2014/04/10

小野塚喜保さん

先日妙高赤倉で撮影した小野塚さん来鎌倉。
現役時代の思い出の逸品のスタジオ撮影。(あ、居間で撮影のことね)
スキーグラフィック編集長の守屋さんともどもの来訪です。

かつて小賀坂スキーチームのエリート集団、いわゆる「藤本厩舎」の中核メンバーとして一世を風靡した小野塚さんだから思い出の品々は山ほどある。
華麗なスキーシーンで表紙を飾ったスキーグラフィックをはじめとする数々のスキー誌、現役時代に身につけて大会に挑んだゼッケン(ビブ)、インタースキー代表として参加した当時のブレザーやスキーなどなど数え切れないくらいの、今となっては貴重な資料。
撮影するのも忘れてしばしバブルの時代のスキー界の思い出にふけったのでした。

それにしても別冊の撮影で毎年毎年ニセコにこもった日々を思い出す。
藤本厩舎のボス藤本進さんをはじめ、佐藤正人、渡部三郎、小野塚喜保、細野博、吉田幸一、石井俊一、出倉義克、関口淳、里吉敏章(すいません敬称略です)など、文字どおり当時のトップに君臨したデモたちが一堂に会して春のニセコの山々を縦横に駆けめぐったのだった。
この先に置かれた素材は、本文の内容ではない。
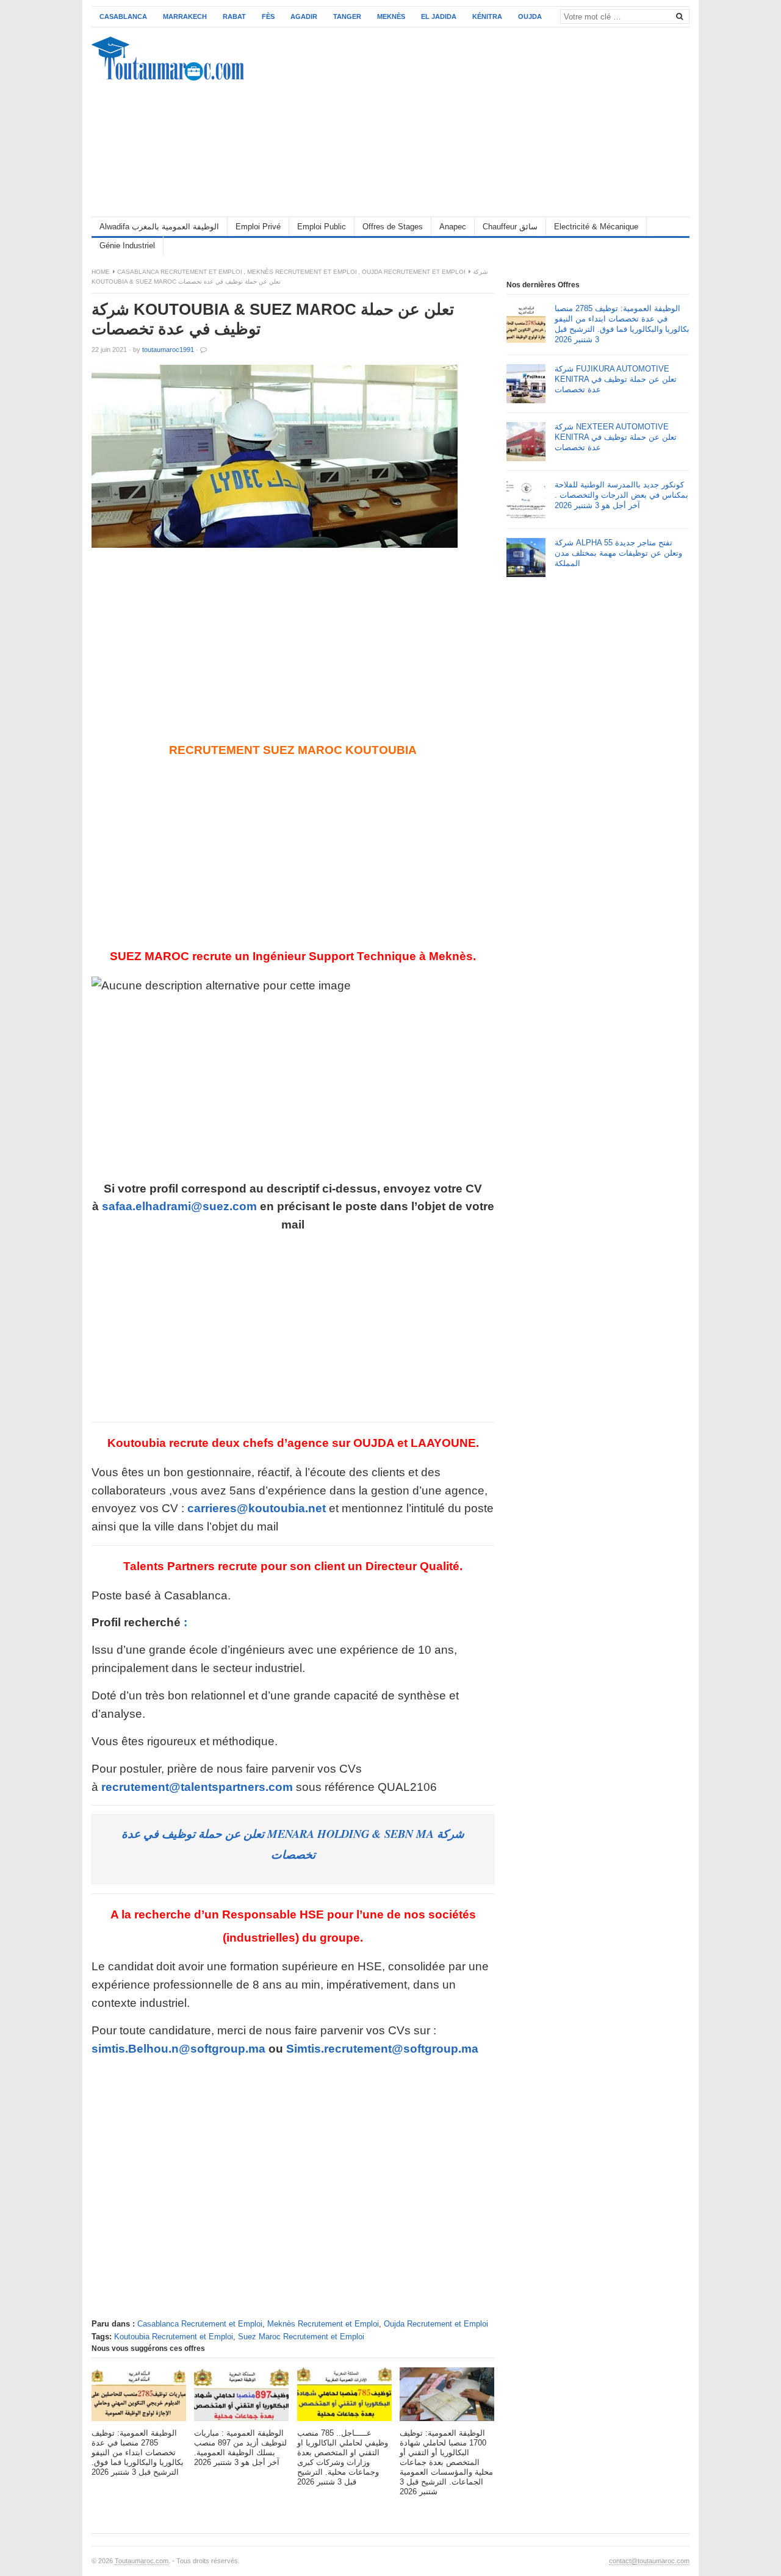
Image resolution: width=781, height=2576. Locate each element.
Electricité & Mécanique (596, 226)
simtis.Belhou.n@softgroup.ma (178, 2048)
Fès (268, 16)
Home (101, 271)
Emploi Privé (258, 226)
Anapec (452, 226)
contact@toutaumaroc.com (649, 2560)
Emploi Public (321, 226)
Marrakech (185, 16)
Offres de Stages (392, 226)
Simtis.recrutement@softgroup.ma (382, 2048)
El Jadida (438, 16)
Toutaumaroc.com (141, 2560)
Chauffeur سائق (510, 226)
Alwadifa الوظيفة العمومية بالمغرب (159, 226)
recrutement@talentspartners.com (197, 1787)
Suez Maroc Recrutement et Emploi (301, 2336)
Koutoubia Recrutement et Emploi (173, 2336)
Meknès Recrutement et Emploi (302, 271)
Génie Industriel (127, 245)
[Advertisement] (467, 122)
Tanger (347, 16)
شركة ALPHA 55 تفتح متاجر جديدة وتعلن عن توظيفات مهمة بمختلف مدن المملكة (618, 553)
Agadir (303, 16)
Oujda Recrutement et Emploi (414, 271)
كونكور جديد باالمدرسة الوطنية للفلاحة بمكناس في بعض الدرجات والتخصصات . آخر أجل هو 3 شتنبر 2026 (621, 495)
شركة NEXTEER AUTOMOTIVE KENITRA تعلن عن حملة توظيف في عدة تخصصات (616, 437)
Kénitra (487, 16)
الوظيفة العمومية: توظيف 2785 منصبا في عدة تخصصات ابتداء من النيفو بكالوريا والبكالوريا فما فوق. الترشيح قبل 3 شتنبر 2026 (622, 324)
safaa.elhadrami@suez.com (179, 1206)
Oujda (530, 16)
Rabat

一介のフォトグラファーがひとりで藤本さんを筆頭にトップデモの集団に対峙したのだから、こんなに緊張した撮影はなかった。どんなシーンを撮ったのかぜんぜん記憶に残ってない。
ただ一つ思い出すのは、どんな斜面であろうと藤本さんの鋭い号令一下、デモたちが寸分たがわず正確なスキー操作で滑ってくれたこと。どんな新雪だろうと、どんな悪雪だろうと、だ。急なコブ斜面だって瞬時に対応して軽快に滑ってくれたのだった。

あ、もうひとつ、ホテルのマネージャーが採って出してくれた、粉わさびをすり下ろしたひと皿。しょうゆをかけてアツアツのご飯といっしょに口に入れ、ツーンとした余韻に涙ぐみながら食べた朝食。ほかの食事はなにも記憶にないが、この時に味わった粉わさびだけは、二十数年たった今でも思い出す。